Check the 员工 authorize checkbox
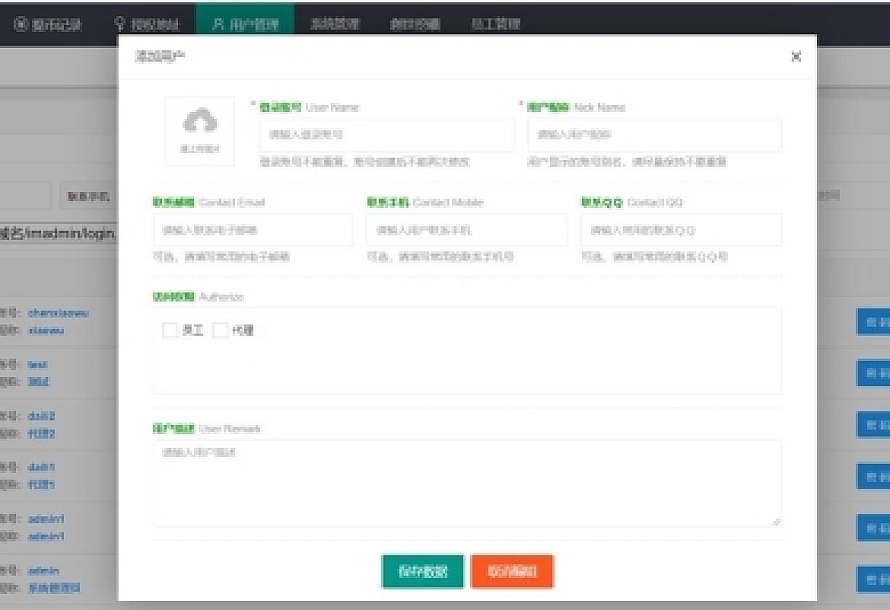The width and height of the screenshot is (890, 610). tap(170, 330)
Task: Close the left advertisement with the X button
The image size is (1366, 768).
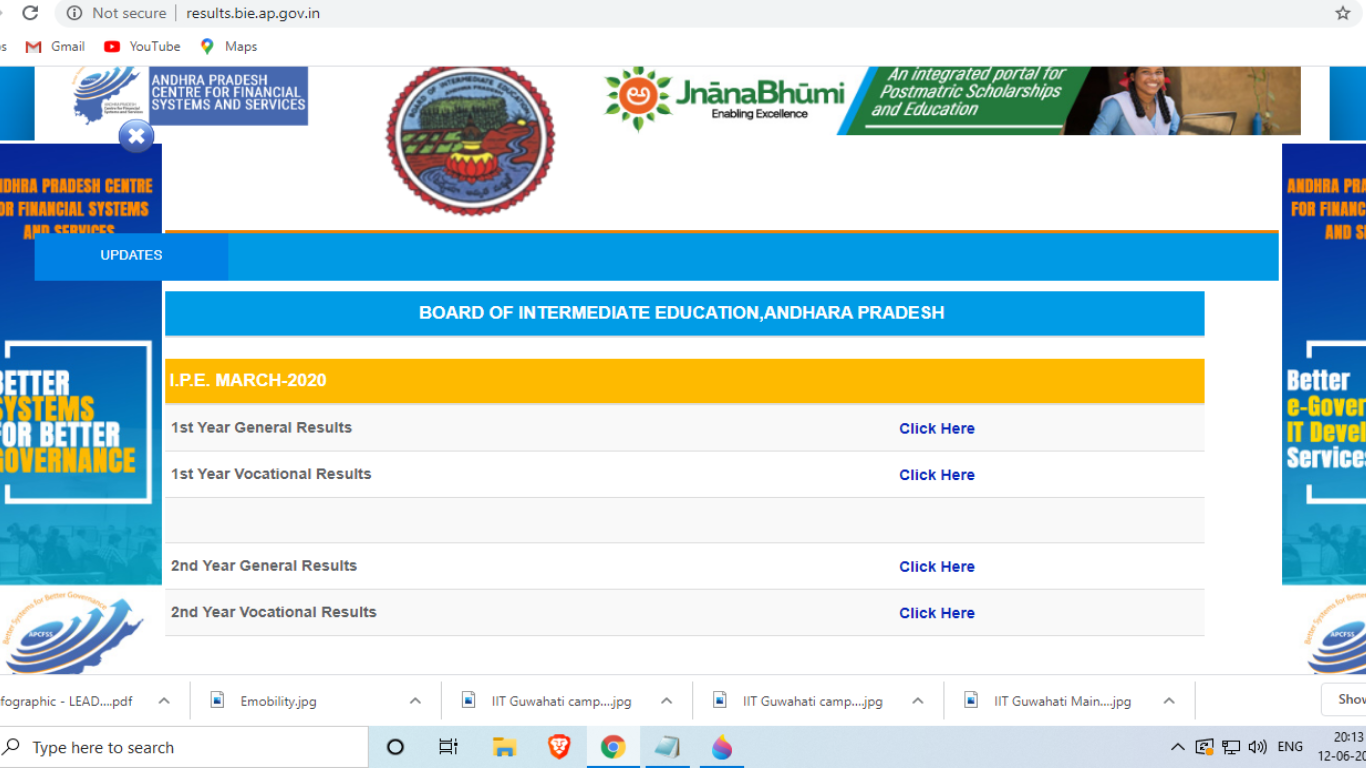Action: 136,136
⁂
• Exercise requirements: Duplicate all of the rows above verbatim, leaving out the pictures.

• Written answer:
Check the 员工 authorize checkbox
The width and height of the screenshot is (890, 610). tap(170, 330)
Task: Close the left advertisement with the X button
The image size is (1366, 768).
Action: 136,136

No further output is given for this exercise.